Los investigadores han desarrollado una «pinza inteligente» que es capaz de extraer una cepa bacteriana particular de un microbioma de billones y secuenciar su genoma de una manera más rentable y eficaz en recursos que lo que permiten los métodos actuales. Esta herramienta versátil podría permitir la investigación precisa del microbioma y avances en el diagnóstico y tratamiento de enfermedades.
La secuenciación de genomas bacterianos ha mejorado significativamente nuestra comprensión de la biología de muchos patógenos bacterianos y ha identificado nuevos objetivos antibióticos. Cuando se trata de microbiomas, los investigadores a menudo quieren estudiar un tipo de bacteria, no todas. El problema es que una bacteria específica es sólo una parte de un entorno complejo que incluye otras bacterias, virus, hongos y células huésped, cada uno con su propio ADN igualmente complejo.
Actualmente, los científicos necesitan aislar cepas bacterianas particulares de una muestra determinada utilizando un medio de cultivo que haga crecer selectivamente esa cepa. Es un proceso que requiere tiempo y recursos y que no funciona para todas las bacterias. Sin embargo, investigadores de la Escuela de Medicina Icahn de Mount Sinai (EE.UU.) han desvelado un método innovador, mEnrich-seq, diseñado para mejorar sustancialmente la investigación del microbioma.
«Imagínese que es un científico que necesita estudiar un tipo particular de bacteria en un entorno complejo», dijo Gang Fang, autor correspondiente del estudio. “Es como intentar encontrar una aguja en un pajar; mEnrich-seq esencialmente les da a los investigadores una ‘pinza inteligente’ para tomar la aguja que les interesa”.
Al desarrollar mEnrich-seq, los investigadores pretendieron diferenciar las bacterias entre sí antes de secuenciarlas para enriquecer las bacterias de interés y agotar el ADN de fondo. Para hacer esto, la herramienta explota los motivos de metilación del ADN bacteriano que ocurren naturalmente, los «códigos secretos» escritos en el ADN bacteriano que utilizan para diferenciarse como parte de sus sistemas inmunológicos nativos. De hecho, en el nombre «mEnrich-seq», la ‘m’ significa metilación y ‘seq’ secuenciación.
Una vez extraídas con la «pinza inteligente», los investigadores pueden ensamblar el genoma o genomas de la bacteria objetivo, lo que permite estudiarla con mayor precisión. Los investigadores demostraron las capacidades de mEnrich-seq usándolo en muestras de orina de tres pacientes con infecciones del tracto urinario (ITU) para reconstruir E. coli genomas. Descubrieron que la herramienta cubría más del 99,97% de los genomas de las tres muestras, lo que permitió un análisis exhaustivo de los genes resistentes a los antibióticos en cada genoma. mEnrich-seq facilitó el estudio sin cultivo de E. coli genomas del microbioma de la orina con mejor sensibilidad (menor abundancia relativa de bacterias) que los métodos estándar.

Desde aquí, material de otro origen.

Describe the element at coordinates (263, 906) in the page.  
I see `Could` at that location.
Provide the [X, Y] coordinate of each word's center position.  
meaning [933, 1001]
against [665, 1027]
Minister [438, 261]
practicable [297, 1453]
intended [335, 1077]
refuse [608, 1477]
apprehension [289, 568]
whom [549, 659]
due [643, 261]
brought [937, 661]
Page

Luego dirigieron su atención a Akkermansia muciniphila, una bacteria que coloniza el tracto intestinal y está relacionada con enfermedades como la obesidad y la diabetes tipo 2. También se sabe que es difícil aislarlo de muestras fecales. Sin embargo, utilizando mEnrich-seq, los investigadores pudieron hacerlo, cubriendo más del 99,7% de A. muciniphila genomas de tres muestras.
Los investigadores dicen que mEnrich-seq abre nuevos horizontes en diversas áreas de investigación al ofrecer un enfoque más económico para la investigación del microbioma, lo cual es particularmente beneficioso en estudios a gran escala con recursos limitados. Dicen que puede centrarse en una amplia gama de bacterias, lo que la convierte en una herramienta versátil para investigación y aplicaciones clínicas. Y al permitir una investigación de microbiomas más específica, mEnrich-seq podría acelerar el desarrollo de nuevas herramientas de diagnóstico y tratamientos.
«Uno de los aspectos más interesantes de mEnrich-seq es su potencial para descubrir detalles que antes se habían pasado por alto, como genes de resistencia a los antibióticos que los métodos de secuenciación tradicionales no pudieron detectar debido a una falta de sensibilidad», dijo Fang. «Esto podría ser un importante paso adelante en la lucha contra el problema mundial de la resistencia a los antibióticos».
Los investigadores planean perfeccionar la herramienta para mejorar aún más su eficiencia y ampliar su gama de aplicaciones.
«Prevemos a mEnrich-seq como una herramienta sensible y versátil en el futuro de los estudios de microbiomas y las aplicaciones clínicas», dijo Fang.
El estudio fue publicado en la revista Métodos de la naturaleza.
Fuente: Escuela de Medicina Icahn en Monte Sinaí a través de Eurek¡Alerta!